The notion of art as the unique expression of an isolated genius may be appropriate for Frida Kahlo, but not Nelli, who stood firmly in the early modern workshop tradition. In part, as art historian Andrea Muzzi explains in an essay in the new publication Visible: Plautilla Nelli and her Last Supper restored, several artists worked on the large canvas (192 x 671cm). This collective approach also reflects life in the convent where the nuns prayed, ate, and worked as one.
In Renaissance Italy, nearly a third of the known women artists were Dominican nuns. By the late 16th century, the convent of Santa Caterina was known as an art centre in Florence, supplying paintings and polychrome terracotta sculptures for religious institutions as well as secular individuals. The nuns of Santa Caterina who collaborated on the painting would have decided communally to adorn their refectory with the Last Supper, the first known representation of this subject by a woman artist, and observed it at every meal.
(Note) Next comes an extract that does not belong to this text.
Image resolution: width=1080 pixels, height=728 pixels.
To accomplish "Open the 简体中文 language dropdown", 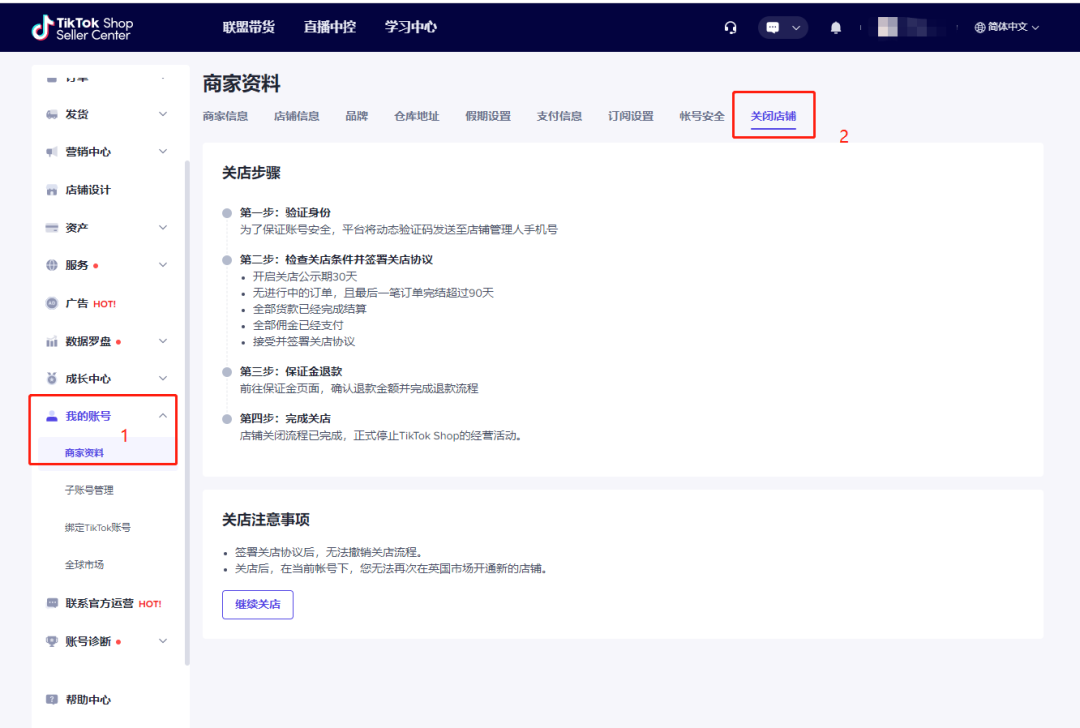I will tap(1007, 28).
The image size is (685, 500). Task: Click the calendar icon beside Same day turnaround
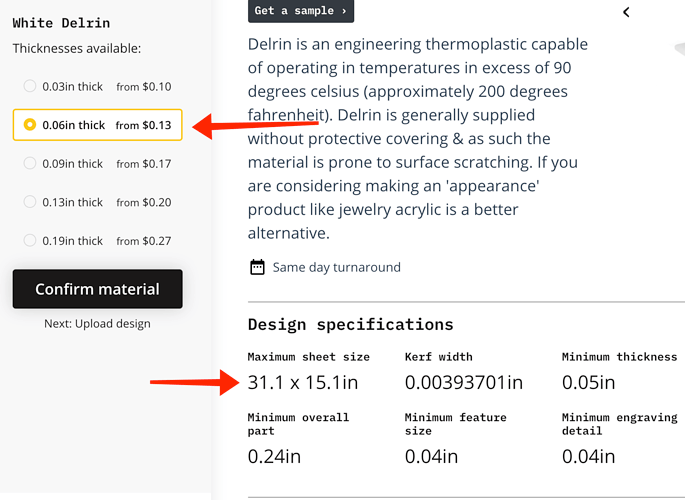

Nelli seems to have assumed the role of primary ‘image-maker’ of the Dominicans. This unofficial post had been previously held by Fra Bartolommeo, whose drawings Nelli inherited and adopted for many of her paintings. According to Serafino Razzi, a Dominican friar and brother of one of the nun-artists at Santa Caterina, while Nelli never received formal training in painting, she did teach her art to several nuns.
The conservator Rossella Lari has shared with me her view, slightly misstated in the otherwise fine English translation in Visible, that Nelli provided the drawings for all the figures in the Last Supper, and probably painted the heads shown in three-quarter view, while the faces in profile were executed by less skilled hands. There is no blending of colours in this work (or in others attributed to Nelli that have been examined by Lari), with the exception of one figure: the finely painted apostle seen in strong chiaroscuro, second from the right. Lari suggests that another artist painted this figure, which served as the prototype for the others.
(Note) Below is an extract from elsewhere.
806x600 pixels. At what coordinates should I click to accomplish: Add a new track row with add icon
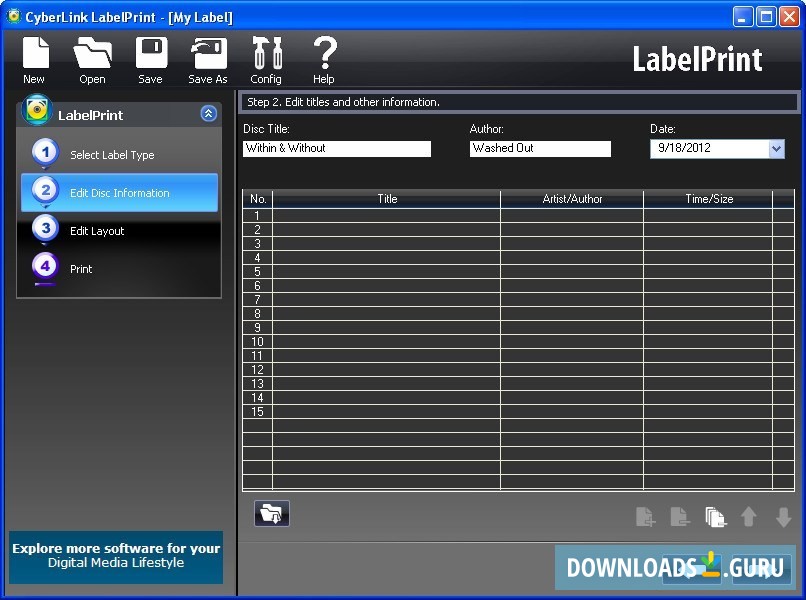click(x=645, y=516)
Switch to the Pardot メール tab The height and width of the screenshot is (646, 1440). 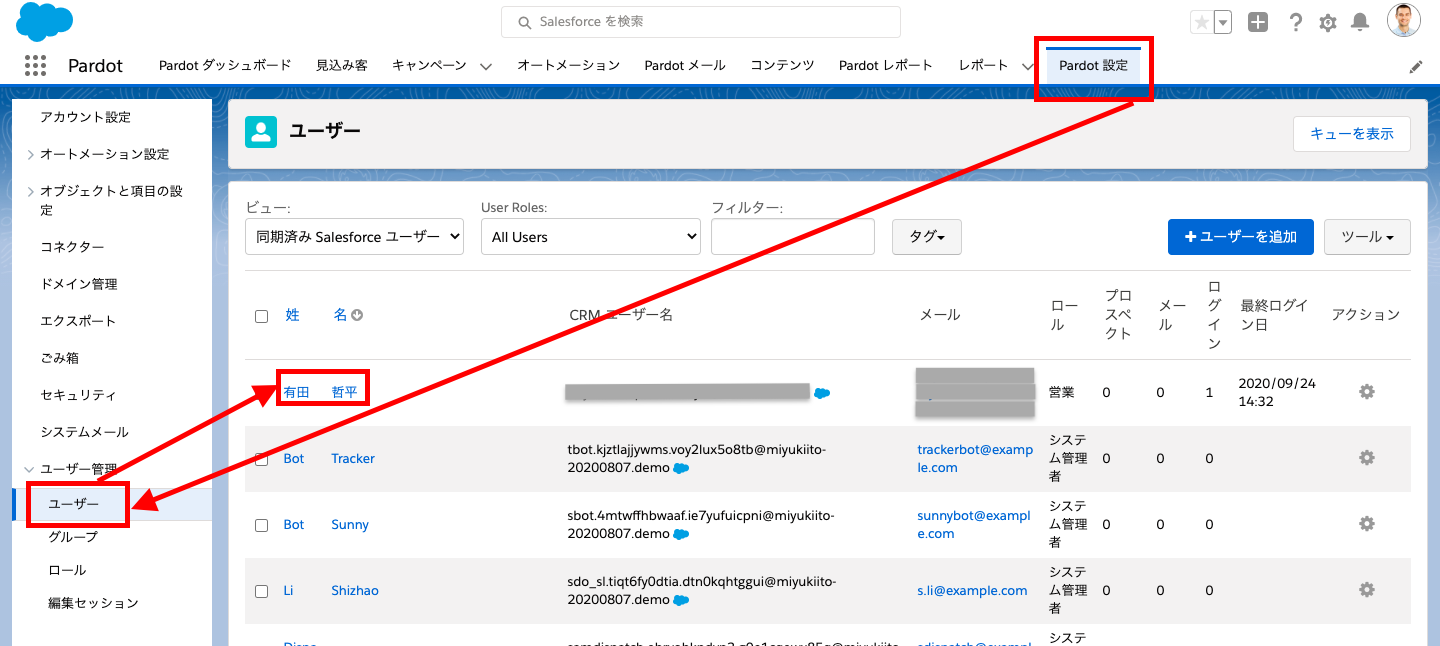pyautogui.click(x=685, y=65)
According to Giorgio Vasari, writing about his colleague in the Lives of the Artists (1568), Nelli made many paintings not only for churches in Tuscany, but also for the homes of the gentlemen of Florence; even the noted writer Annibale Caro, in Rome, owned one work. Vasari observed that Nelli ‘would have done marvellous things if, like men, she had been able to study and to devote herself to drawing and copying living and natural things’. He praised most highly the works she had copied from others, including her Lamentation with Saints for the Santa Caterina chapel (now in the San Marco Museum in Florence). The composition derives from Fra Bartolommeo’s altarpiece of the Lamentation with St Peter and St Paul (at the Galleria Palatina in Florence), and this use of a ‘Dominican’ model allows us to better appreciate Nelli’s own contribution; most importantly, two additional women appear next to Mary. No fewer than five women appear in another work by Nelli, her Pentecost. The altarpiece, praised by Razzi, and still in the church of San Domenico in Perugia, evinces how the artist’s fame extended beyond Tuscany.
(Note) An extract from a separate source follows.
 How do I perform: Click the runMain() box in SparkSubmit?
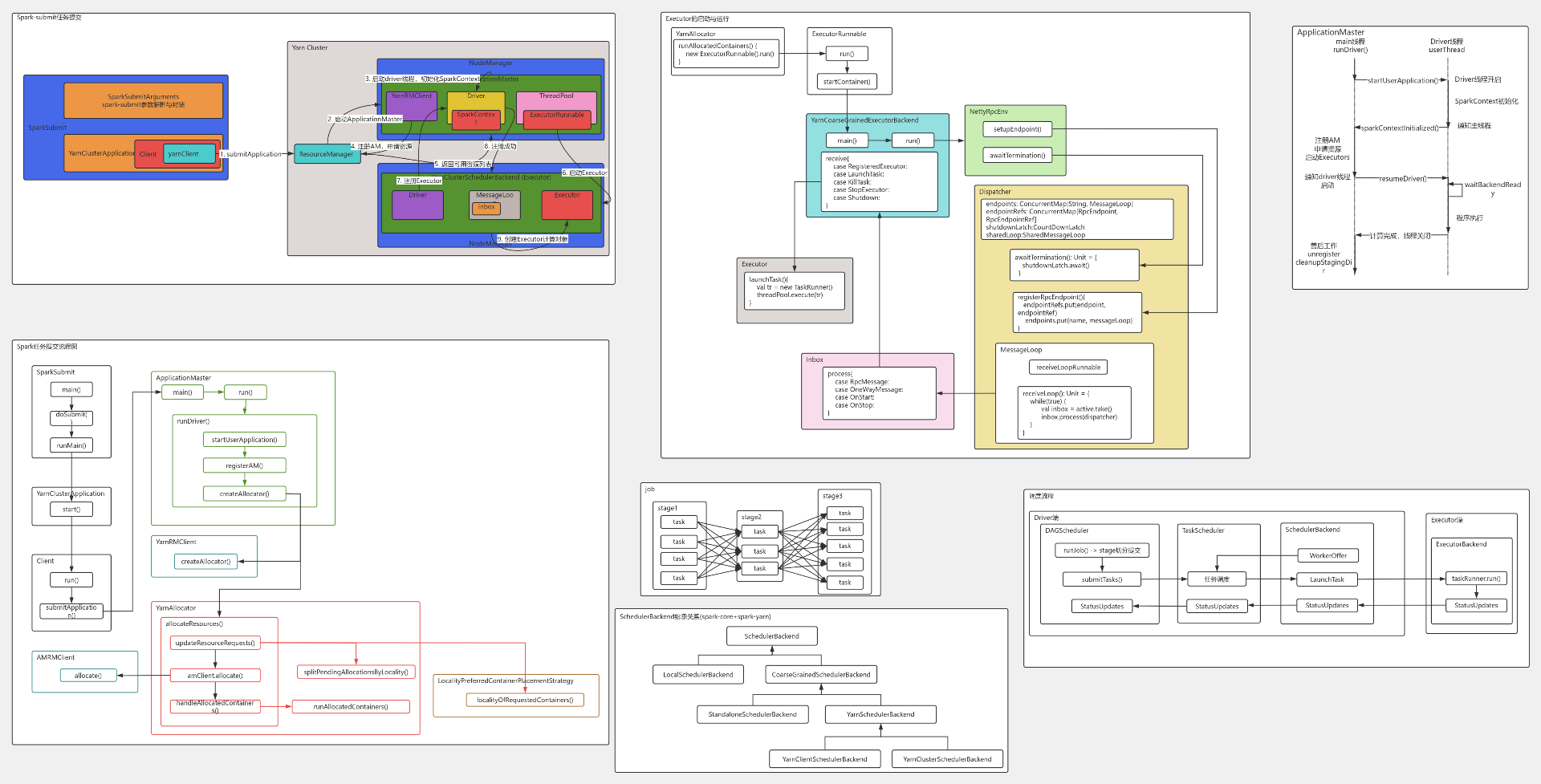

Though nun-artists could not study the male nude, Nelli evidently inherited a wooden mannequin from the workshop of Fra Bartolommeo. This would explain the highly stylised representation of Christ’s body in the Lamentation, and in her St Catherine of Siena (Siena, San Domenico), who weeps as she gazes at a wooden crucifix. This small painting was convincingly attributed to Nelli by Fausta Navarro in the catalogue of the only exhibition dedicated to the artist, held at the Uffizi Gallery in 2017. Technical analyses revealed that the outline of the saint’s profile corresponds precisely to those of the Virgin in the Lamentation altarpieces by both Nelli and Fra Bartolommeo. Evidently, the nun used the friar’s drawing, then other sisters in Nelli’s convent produced the many surviving copies of the St Catherine.
These devotional works, together with two undocumented lunette paintings recently attributed to Nelli, one depicting St Dominic and the other St Catherine (both in the Cenacolo di Andrea del Sarto, Florence), represent more than the artistic vision and accomplishments of one artist. They reveal that Santa Caterina, like so many convents, provided early modern women with an important but often forgotten avenue for artistic expression.
Jonathan K. Nelson (Syracuse University Florence) is currently completing his second book on Filippino Lippi.